Assessing the risk can be done by understanding the concentration of PFAS in the soil. In particular, it is important to predict the impact on crops and drinking water and take the necessary measures. This allows you to protect the health of residents.
For more information about mass spectrometry, please visit Applications - Mass spectrometry.
Water quality assessment, which supportsWater supports safe living water, also leads to environmental conservation of rivers, lakes, and oceans. There are various measurement items forwater quality evaluation. Our light sources and optical sensors are used to measure nitrogen compounds, carbon content (TOC), oxygen content (COD), chlorophyll a, etc.

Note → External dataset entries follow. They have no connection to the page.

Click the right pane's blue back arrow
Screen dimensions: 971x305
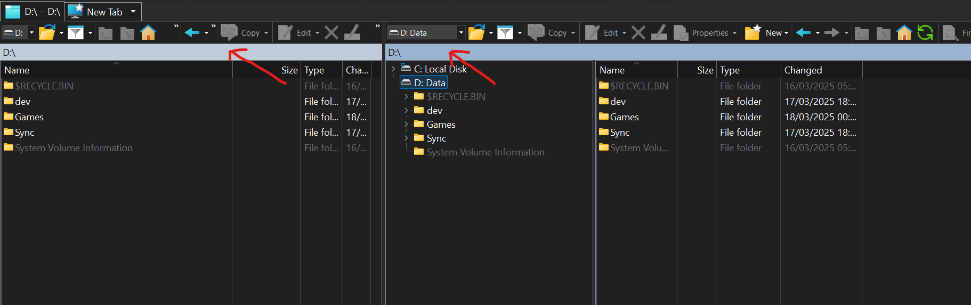[x=803, y=33]
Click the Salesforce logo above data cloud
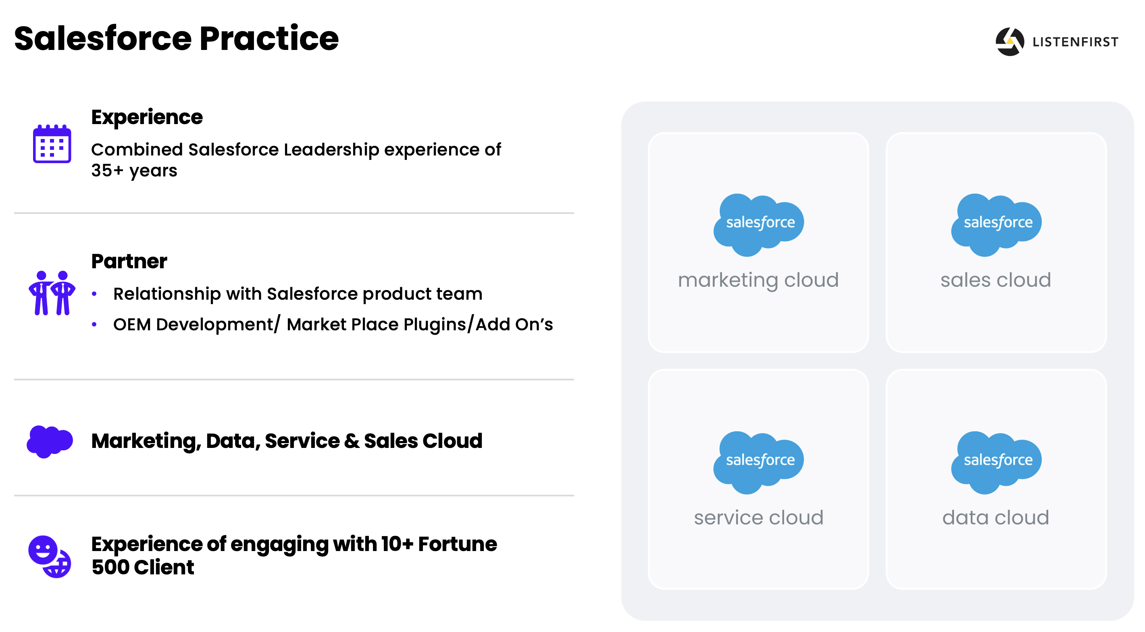The height and width of the screenshot is (632, 1145). click(x=996, y=462)
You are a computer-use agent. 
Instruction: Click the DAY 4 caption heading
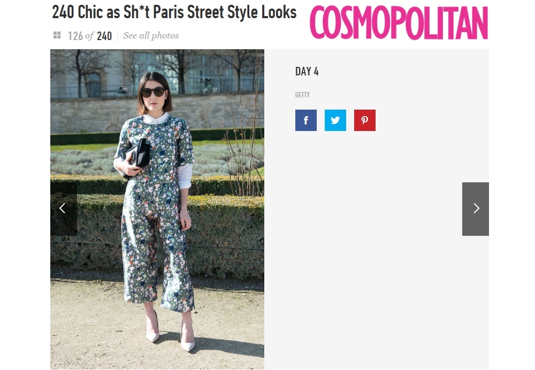pos(307,71)
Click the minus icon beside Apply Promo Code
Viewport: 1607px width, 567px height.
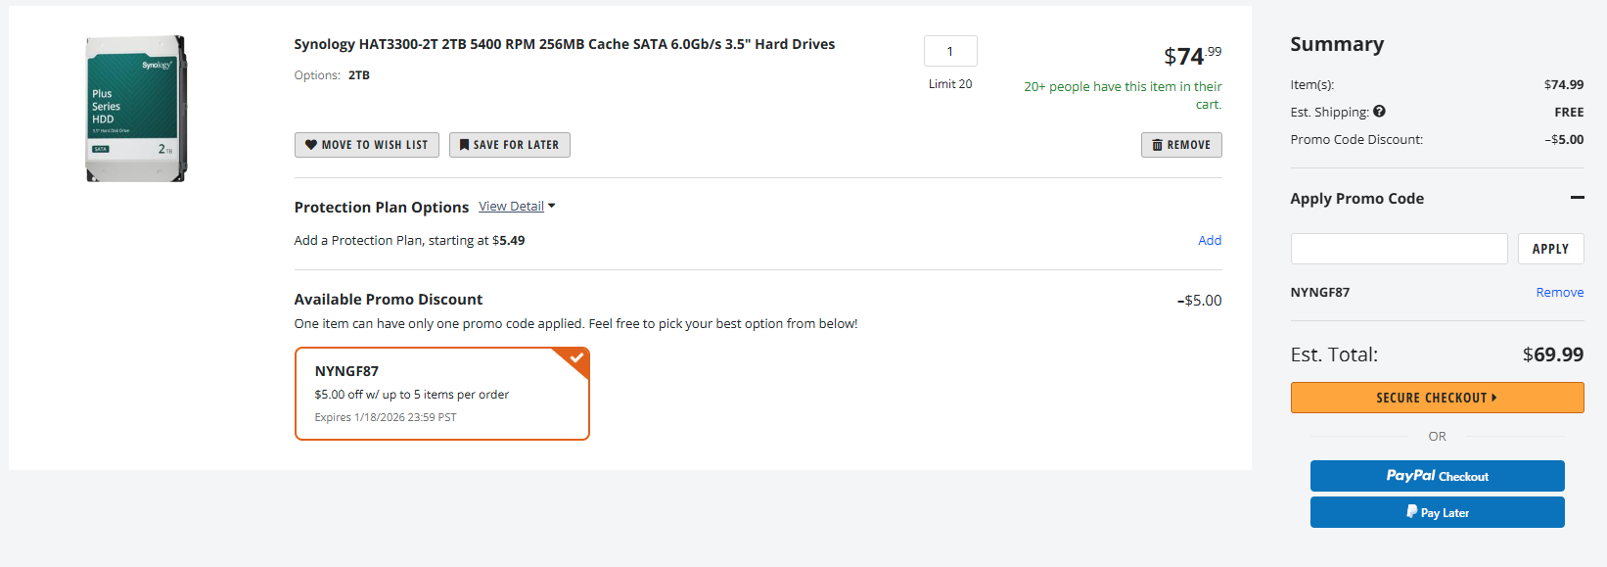[1577, 198]
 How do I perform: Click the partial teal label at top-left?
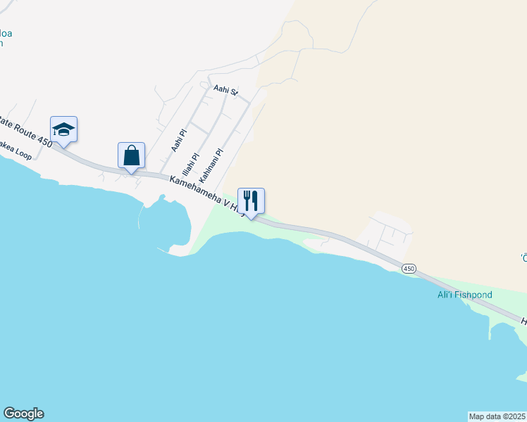[x=6, y=38]
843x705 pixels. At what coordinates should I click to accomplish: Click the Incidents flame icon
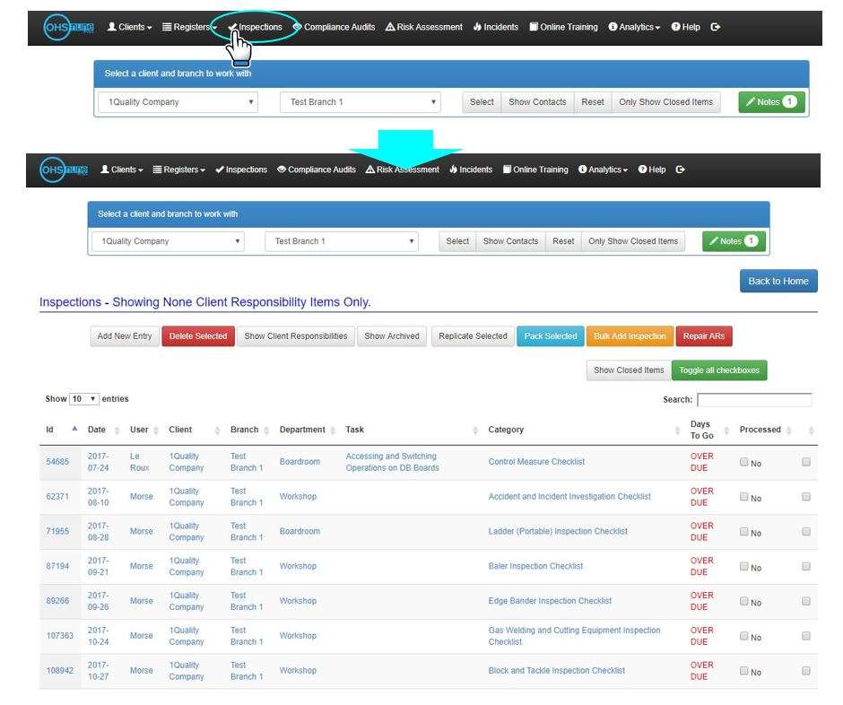pos(454,169)
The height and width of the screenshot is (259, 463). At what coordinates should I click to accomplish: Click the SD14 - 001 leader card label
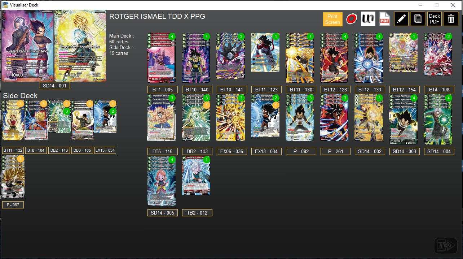point(54,86)
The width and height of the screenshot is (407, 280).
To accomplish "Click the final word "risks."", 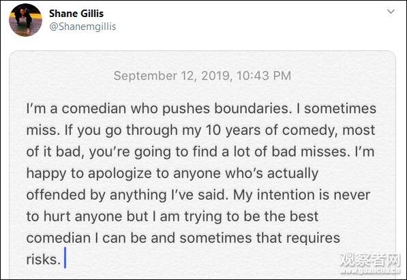I will (44, 260).
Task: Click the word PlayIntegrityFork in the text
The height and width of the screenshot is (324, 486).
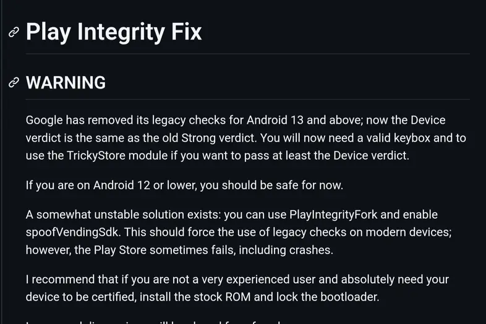Action: point(333,215)
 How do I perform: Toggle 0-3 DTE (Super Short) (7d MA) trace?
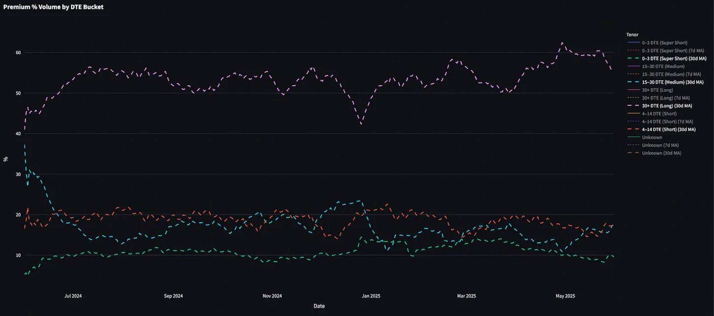coord(666,51)
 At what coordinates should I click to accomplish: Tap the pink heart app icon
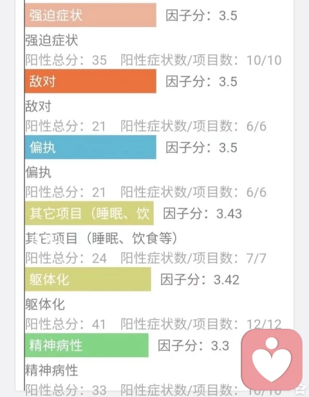click(272, 360)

TOC (Total Organic Carbon) is the amount of total organic carbon and is considered to be one of the indicators of water pollution. It is defined as the amount of carbon in organic matter present in water.
COD (Chemical Oxygen Demand) is a chemical oxygen demand and is considered to be one of the indicators of water pollution.
Chlorophyll a is a chlorophyll common to various types of algae and plants. Detection in water bodies can be used to monitor the occurrence of algae overgrowth and water pollution.
Nitrogenous nitrogen and nitrite nitrogen, which are nitrogen compounds, flow into lakes and oceans in large quantities, causing eutrophication problems, hypoxic water masses, and the generation of hydrogen sulfide. In addition, if it enters the human body through the mixing of drinking water, it will especially affect infants and young children.
On Earth, radiation is emitted from a variety of substances.
Trace amounts of radiation are emitted not only from man-made facilities such as nuclear power plants, but also from allmade allkinds of food and living organisms. The accurate measurements obtained with Hamamatsu Photonics' optical technology, contributes to the understanding of the situation.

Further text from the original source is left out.